In the deserts of Ilhara, prophecy is not a gift. It is a weapon.

Hāikimi was once a soldier of the Thrennan Front. He has buried his past, his faith, and the boys he helped condemn. Exiled and fractured, he believes his punishment is already paid.

Then his daughter is born with sight that should not exist.

In Ilhara, the future is not left to mystics alone. Ancient methods of foresight treat destiny as a pattern—something to be measured, modelled, and exploited. Power belongs to those who can calculate what comes next.

Hunted for what his child might one day see, Hāikimi flees across a land divided between divine certainty and cold prediction. When he is captured by the Ishen—elite agents pursuing the architect of a historic atrocity—he is forced into an uneasy alliance that drags him back toward the machinery of war he thought he had escaped.

As prophecy tightens and belief fractures, Hāikimi must decide what he is willing to become to protect his family.

In a world where certainty is power, survival may be the greatest betrayal of all.

Source Format Pages Publisher Genre Publication Date
Amazon e-copy 436 self-pub Fantasy March 27th, 2026

What the hell was that?! And when can I get more?!

This thing literally came at me from the left field and knocked the breath out of me – I loved it! Every miserable, bloody, hopeless page of it. Wow!

This is the kind of story that doesn’t unfold at break-neck speed, you sort of fall into it like into quicksand. Slowly but steadily. And I could tell from the first pages that this was going to be one of those books that will kick me in the knees and keep me on the ground. To entice you with some keywords, then: war, moon, sand, politics. Plenty to deliver a layered world-building and enough to torture the soul.

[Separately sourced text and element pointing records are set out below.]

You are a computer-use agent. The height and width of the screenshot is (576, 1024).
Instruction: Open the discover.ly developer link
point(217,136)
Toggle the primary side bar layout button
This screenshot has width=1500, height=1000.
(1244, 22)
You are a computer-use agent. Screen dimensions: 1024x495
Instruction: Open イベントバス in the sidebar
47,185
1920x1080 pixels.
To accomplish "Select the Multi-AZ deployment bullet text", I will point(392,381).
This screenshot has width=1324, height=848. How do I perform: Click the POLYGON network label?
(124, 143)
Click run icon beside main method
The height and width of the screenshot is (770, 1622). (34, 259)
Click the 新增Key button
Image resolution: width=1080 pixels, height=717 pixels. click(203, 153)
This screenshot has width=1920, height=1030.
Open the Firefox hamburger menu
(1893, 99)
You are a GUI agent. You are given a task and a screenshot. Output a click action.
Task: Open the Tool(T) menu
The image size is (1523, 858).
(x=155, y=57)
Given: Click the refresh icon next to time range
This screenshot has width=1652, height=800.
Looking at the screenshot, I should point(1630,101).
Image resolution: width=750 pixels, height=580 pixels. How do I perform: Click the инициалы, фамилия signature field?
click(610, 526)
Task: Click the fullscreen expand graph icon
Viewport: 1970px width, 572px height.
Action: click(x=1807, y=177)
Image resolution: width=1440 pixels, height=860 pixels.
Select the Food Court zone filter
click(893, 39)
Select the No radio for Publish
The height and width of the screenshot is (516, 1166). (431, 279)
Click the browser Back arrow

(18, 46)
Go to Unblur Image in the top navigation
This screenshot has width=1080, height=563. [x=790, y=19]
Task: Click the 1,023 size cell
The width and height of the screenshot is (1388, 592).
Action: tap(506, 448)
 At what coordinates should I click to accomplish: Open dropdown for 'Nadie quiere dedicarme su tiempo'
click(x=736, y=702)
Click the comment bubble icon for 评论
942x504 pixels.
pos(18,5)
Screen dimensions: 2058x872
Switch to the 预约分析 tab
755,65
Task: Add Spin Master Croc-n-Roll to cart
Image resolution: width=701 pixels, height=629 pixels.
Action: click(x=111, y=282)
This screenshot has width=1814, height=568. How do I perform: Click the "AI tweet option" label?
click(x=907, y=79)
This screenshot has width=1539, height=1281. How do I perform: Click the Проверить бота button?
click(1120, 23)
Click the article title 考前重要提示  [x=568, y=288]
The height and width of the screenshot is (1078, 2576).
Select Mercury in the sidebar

Talking of soul-torture… The main character Hāikimi… The second-hand pain I felt – feel! – for that character is enough to make me want to scream and never stop. He’s rough around the edges, carrying some heavy mistakes, very worn down. Naturally, he attempts to see the world through the bottom of the bottle, and a character that like hits close to home for me… I just instantly pay more attention to a character trying to oppress the angst, I want to tell it: “I know, I see you!”… And, really, there’s something especially compelling about older male characters that are hardened, a little bitter, yet undeniably clear in their vision and wise. It just comes across realistic and bullshit free. Because when life has stripped away any sort of arrogant illusions, brutal honesty is left behind. Brutal honesty that doesn’t mince words and acts accordingly. And yet, Hāikimi’s troubles are not over the top or melodramatic. They are persistent and consistent, like any other ache and pain that comes with age. So, any and all emotional response from me, particularly towards the end of the book, was earned, fair and square.

It had not been death that unmoored him. Death was simple. Expected. Contained. It was what the living were capable of that had fractured him.

Twyman writes a convincing story. The stakes are high, the losses even so much more painful for it. And there is almost a graciousness that parallels the dark and “adjacent grimdark” feel of the story. And heck, some of those fight scenes were the best I had ever come across. I’ve read some pretty awesome fight scenes over the years and with the good ones I always think: right, that’s that. It simply can’t get better than this. And then some authors come along, and are like: hold my beer! and write such a scene that makes my jaw drop. Not just for its brutality, not for the amount of blood it spills… But for the effortless dance it seems to deliver, the highest impact with fewer words. Just… Amazing!

I’ll be honest… This one is going to stay with me for a while. You know the way when life is sometimes really shit and busy and you bottle it all up and at some stage you feel like you want to explode out of your skin, because your very soul wants to just rip your meat-sack open with like hairy and gnarly Wolverine fingers and roar in rage at bloody everything? Yeah, Ghosts of Hāikimi… the literal ghosts of Hāikimi have me feeling all torn up. I am emotional. I want more. This was fucking brilliant!

The Thrennan Front had taught him that quiet wasn’t peace. Quiet was the moment before something broke.